### EXERCISE AIM
Reproduce the whole listing, keeping every character the same.

### GIVEN RECORDS
● ● ●
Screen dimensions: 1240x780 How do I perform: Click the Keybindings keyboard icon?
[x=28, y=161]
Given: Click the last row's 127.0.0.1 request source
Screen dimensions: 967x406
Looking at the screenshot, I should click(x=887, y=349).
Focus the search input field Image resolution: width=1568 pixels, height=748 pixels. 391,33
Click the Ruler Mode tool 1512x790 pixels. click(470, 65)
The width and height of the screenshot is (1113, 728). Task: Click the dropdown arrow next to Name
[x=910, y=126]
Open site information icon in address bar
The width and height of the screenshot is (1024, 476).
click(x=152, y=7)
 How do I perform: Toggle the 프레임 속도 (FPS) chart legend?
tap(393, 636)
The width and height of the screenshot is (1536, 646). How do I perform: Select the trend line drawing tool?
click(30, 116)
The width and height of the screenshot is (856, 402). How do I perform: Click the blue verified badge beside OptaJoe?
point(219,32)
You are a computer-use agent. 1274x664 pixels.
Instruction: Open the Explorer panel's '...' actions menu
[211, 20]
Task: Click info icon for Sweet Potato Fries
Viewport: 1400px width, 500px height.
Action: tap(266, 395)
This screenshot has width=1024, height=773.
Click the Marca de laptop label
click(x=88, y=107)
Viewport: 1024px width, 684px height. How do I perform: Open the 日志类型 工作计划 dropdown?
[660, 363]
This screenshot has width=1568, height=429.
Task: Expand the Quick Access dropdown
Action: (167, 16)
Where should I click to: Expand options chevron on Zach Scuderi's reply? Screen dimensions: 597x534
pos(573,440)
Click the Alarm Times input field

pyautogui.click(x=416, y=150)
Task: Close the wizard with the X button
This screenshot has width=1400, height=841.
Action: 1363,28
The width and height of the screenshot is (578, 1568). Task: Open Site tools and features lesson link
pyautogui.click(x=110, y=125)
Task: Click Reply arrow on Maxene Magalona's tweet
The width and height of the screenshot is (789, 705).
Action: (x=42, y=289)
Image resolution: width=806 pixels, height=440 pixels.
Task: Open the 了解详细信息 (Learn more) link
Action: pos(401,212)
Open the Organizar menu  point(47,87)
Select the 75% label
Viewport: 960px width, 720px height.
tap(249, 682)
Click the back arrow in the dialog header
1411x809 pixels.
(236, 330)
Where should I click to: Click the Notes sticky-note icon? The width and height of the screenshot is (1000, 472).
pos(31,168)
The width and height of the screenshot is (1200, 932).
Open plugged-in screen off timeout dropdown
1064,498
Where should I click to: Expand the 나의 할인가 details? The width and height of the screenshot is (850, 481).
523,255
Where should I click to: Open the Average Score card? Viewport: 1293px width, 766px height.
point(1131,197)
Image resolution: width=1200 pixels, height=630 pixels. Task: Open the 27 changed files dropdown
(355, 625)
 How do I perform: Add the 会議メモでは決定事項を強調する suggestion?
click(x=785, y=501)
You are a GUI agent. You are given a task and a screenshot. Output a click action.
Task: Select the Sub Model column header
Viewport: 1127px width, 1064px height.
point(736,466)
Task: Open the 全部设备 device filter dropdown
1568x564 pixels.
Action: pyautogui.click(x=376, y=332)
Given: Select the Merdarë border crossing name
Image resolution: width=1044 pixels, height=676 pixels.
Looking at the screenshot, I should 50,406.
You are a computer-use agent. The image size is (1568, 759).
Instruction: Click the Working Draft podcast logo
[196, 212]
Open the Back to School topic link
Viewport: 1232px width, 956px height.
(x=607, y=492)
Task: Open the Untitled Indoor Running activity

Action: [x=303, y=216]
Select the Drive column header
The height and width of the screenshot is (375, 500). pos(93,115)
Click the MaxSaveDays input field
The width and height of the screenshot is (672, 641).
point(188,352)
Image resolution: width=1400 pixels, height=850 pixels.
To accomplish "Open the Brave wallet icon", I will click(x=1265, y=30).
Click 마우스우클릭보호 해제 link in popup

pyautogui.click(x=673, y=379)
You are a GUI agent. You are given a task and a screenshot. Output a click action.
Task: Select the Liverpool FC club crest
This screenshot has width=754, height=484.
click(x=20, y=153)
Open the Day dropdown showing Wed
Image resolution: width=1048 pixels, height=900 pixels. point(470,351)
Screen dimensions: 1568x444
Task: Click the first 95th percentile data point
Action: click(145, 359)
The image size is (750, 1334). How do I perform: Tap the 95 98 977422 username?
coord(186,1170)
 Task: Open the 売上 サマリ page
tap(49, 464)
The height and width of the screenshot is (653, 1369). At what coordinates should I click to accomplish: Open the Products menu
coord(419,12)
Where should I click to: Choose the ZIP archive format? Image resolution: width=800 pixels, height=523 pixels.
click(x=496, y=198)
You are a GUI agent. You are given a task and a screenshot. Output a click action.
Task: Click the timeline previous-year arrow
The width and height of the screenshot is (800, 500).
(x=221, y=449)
● ● ●
### SOLUTION FOR THIS PROBLEM
Screen dimensions: 1240x780 How do I perform: Click the Keybindings keyboard icon?
[x=28, y=161]
Given: Click the last row's 127.0.0.1 request source
Screen dimensions: 967x406
Looking at the screenshot, I should click(x=887, y=349).
Focus the search input field Image resolution: width=1568 pixels, height=748 pixels. 391,33
Click the Ruler Mode tool 1512x790 pixels. click(470, 65)
The width and height of the screenshot is (1113, 728). Task: Click the dropdown arrow next to Name
[x=910, y=126]
Open site information icon in address bar
The width and height of the screenshot is (1024, 476).
click(x=152, y=7)
 How do I perform: Toggle the 프레임 속도 (FPS) chart legend?
tap(393, 636)
The width and height of the screenshot is (1536, 646). How do I perform: Select the trend line drawing tool?
click(30, 116)
The width and height of the screenshot is (856, 402). How do I perform: Click the blue verified badge beside OptaJoe?
point(219,32)
You are a computer-use agent. 1274x664 pixels.
Instruction: Open the Explorer panel's '...' actions menu
[211, 20]
Task: Click info icon for Sweet Potato Fries
Viewport: 1400px width, 500px height.
Action: tap(266, 395)
This screenshot has width=1024, height=773.
Click the Marca de laptop label
click(x=88, y=107)
Viewport: 1024px width, 684px height. How do I perform: Open the 日志类型 工作计划 dropdown?
[660, 363]
This screenshot has width=1568, height=429.
Task: Expand the Quick Access dropdown
Action: (167, 16)
Where should I click to: Expand options chevron on Zach Scuderi's reply? Screen dimensions: 597x534
pos(573,440)
Click the Alarm Times input field

pyautogui.click(x=416, y=150)
Task: Close the wizard with the X button
This screenshot has width=1400, height=841.
Action: 1363,28
The width and height of the screenshot is (578, 1568). Task: Open Site tools and features lesson link
pyautogui.click(x=110, y=125)
Task: Click Reply arrow on Maxene Magalona's tweet
The width and height of the screenshot is (789, 705).
Action: (x=42, y=289)
Image resolution: width=806 pixels, height=440 pixels.
Task: Open the 了解详细信息 (Learn more) link
Action: pos(401,212)
Open the Organizar menu  point(47,87)
Select the 75% label
Viewport: 960px width, 720px height.
tap(249, 682)
Click the back arrow in the dialog header
1411x809 pixels.
(236, 330)
Where should I click to: Click the Notes sticky-note icon? The width and height of the screenshot is (1000, 472).
pos(31,168)
The width and height of the screenshot is (1200, 932).
Open plugged-in screen off timeout dropdown
1064,498
Where should I click to: Expand the 나의 할인가 details? The width and height of the screenshot is (850, 481).
523,255
Where should I click to: Open the Average Score card? Viewport: 1293px width, 766px height.
point(1131,197)
Image resolution: width=1200 pixels, height=630 pixels. Task: Open the 27 changed files dropdown
(355, 625)
 How do I perform: Add the 会議メモでは決定事項を強調する suggestion?
click(x=785, y=501)
You are a GUI agent. You are given a task and a screenshot. Output a click action.
Task: Select the Sub Model column header
Viewport: 1127px width, 1064px height.
point(736,466)
Task: Open the 全部设备 device filter dropdown
1568x564 pixels.
Action: pyautogui.click(x=376, y=332)
Given: Select the Merdarë border crossing name
Image resolution: width=1044 pixels, height=676 pixels.
Looking at the screenshot, I should 50,406.
You are a computer-use agent. The image size is (1568, 759).
Instruction: Click the Working Draft podcast logo
[196, 212]
Open the Back to School topic link
Viewport: 1232px width, 956px height.
(x=607, y=492)
Task: Open the Untitled Indoor Running activity

Action: [x=303, y=216]
Select the Drive column header
The height and width of the screenshot is (375, 500). pos(93,115)
Click the MaxSaveDays input field
The width and height of the screenshot is (672, 641).
point(188,352)
Image resolution: width=1400 pixels, height=850 pixels.
To accomplish "Open the Brave wallet icon", I will click(x=1265, y=30).
Click 마우스우클릭보호 해제 link in popup

pyautogui.click(x=673, y=379)
You are a GUI agent. You are given a task and a screenshot. Output a click action.
Task: Select the Liverpool FC club crest
This screenshot has width=754, height=484.
click(x=20, y=153)
Open the Day dropdown showing Wed
Image resolution: width=1048 pixels, height=900 pixels. point(470,351)
Screen dimensions: 1568x444
Task: Click the first 95th percentile data point
Action: click(145, 359)
The image size is (750, 1334). How do I perform: Tap the 95 98 977422 username?
coord(186,1170)
 Task: Open the 売上 サマリ page
tap(49, 464)
The height and width of the screenshot is (653, 1369). At what coordinates should I click to accomplish: Open the Products menu
coord(419,12)
Where should I click to: Choose the ZIP archive format? Image resolution: width=800 pixels, height=523 pixels.
click(x=496, y=198)
You are a GUI agent. You are given a task and a screenshot. Output a click action.
Task: Click the timeline previous-year arrow
The width and height of the screenshot is (800, 500).
(x=221, y=449)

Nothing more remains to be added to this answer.